迷惑ですから追いかけてこないでください!
「ラシルくん、私の判断が間違っていたら申し訳ございません」
「どうして、あやまるんですか?」

 キール様が帰ったあとに、自分勝手に動いてしまったことに気づいて謝ると、ラシルくんは不思議そうな顔をしました。

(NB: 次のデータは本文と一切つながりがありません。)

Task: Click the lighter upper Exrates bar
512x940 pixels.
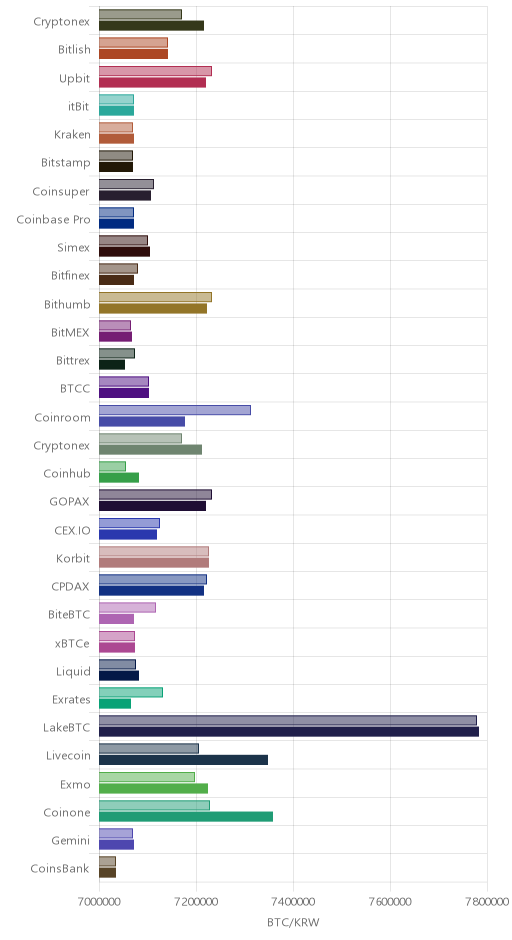Action: [131, 692]
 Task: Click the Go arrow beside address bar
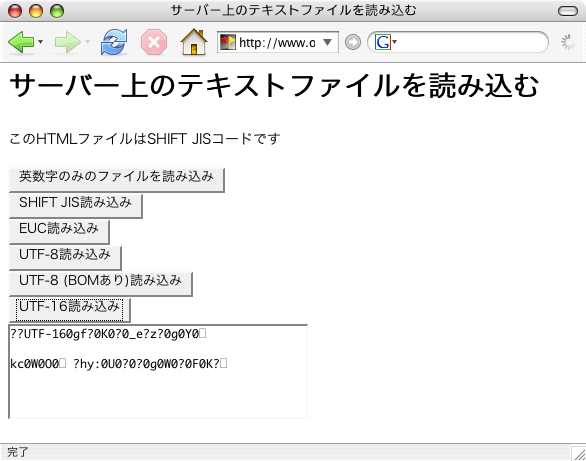(x=353, y=42)
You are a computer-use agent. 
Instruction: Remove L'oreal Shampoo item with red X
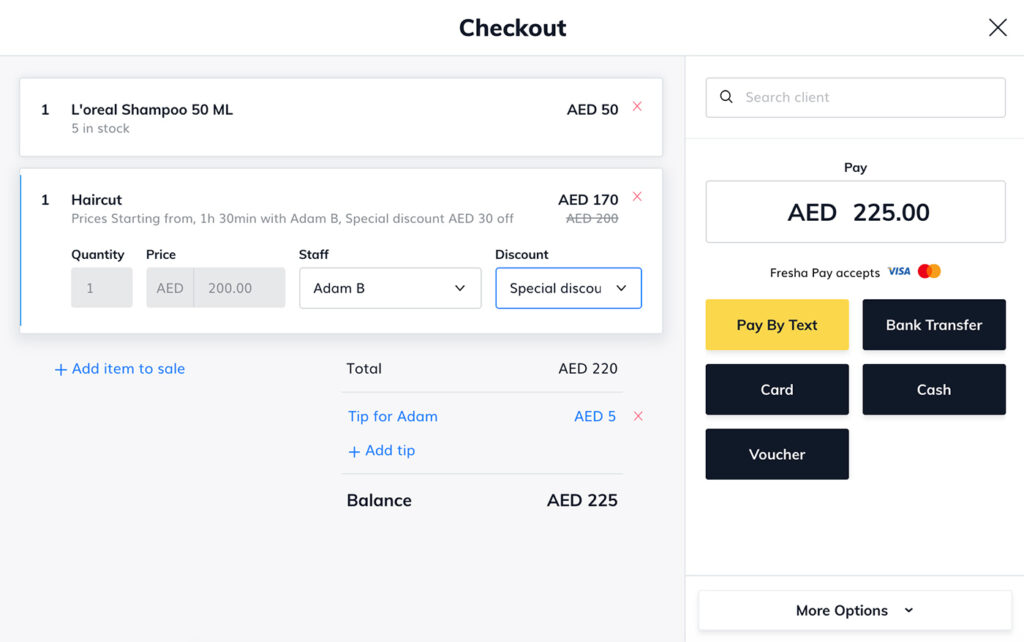[x=637, y=106]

「ラシルくんの意見を聞いてもいないのに、勝手にキール様を頼ってしまったことを謝りたくて……。本当に申し訳ございません」
「きにしないでください。ぼくもキールさまをたよっているので、きかなくてもこたえはいっしょです」

 私がしょんぼりしているからか、ラシルくんは優しく手を握って言ってくれました。

 ラシルくんはとても優しいです。

 本当はお母様と引き離されて辛いはずなのに、私を気遣ってくれています。
 きっと、ラシルくんのお母様が人を思いやるという気持ちを教えていたんでしょうね。

「知り合いになったばかりだし、気を遣う気持ちもわかるけれど、ラシルは人に遠慮しすぎネ」
「ご、ごめんなさい!」
「責めるつもりじゃないのヨ。でも、あんたは子供なんだから、もっと泣きわめいたり駄々をこねたりしても良いと思うわヨ」
「時と場合によりますけどね」

 カーコさんの話に付け加えると、カーコさんも頷いてくれました。

 命の危険が迫っている時に駄々をこねられたら困りますから、程々にしてもらえると助かります。

「わかりました。あまり、がまんしないでいわないといけないことはいうことにしますね。いやだということもはっきりいいます!」
「はい。それでお願いします。遠慮なく言ってくださいね。私にできる限りのことはしますから」
「ぼくもミリアーナさんやカーコさんのためにがんばります」
「あら、あたしのためにも頑張ってくれるノ? 本当にいい子ネ」

 カーコさんに褒められたラシルくんは嬉しそうに笑ったのでした。

 そして、次の日の朝、私たちはデファン公爵家の別荘に移動することになったのです。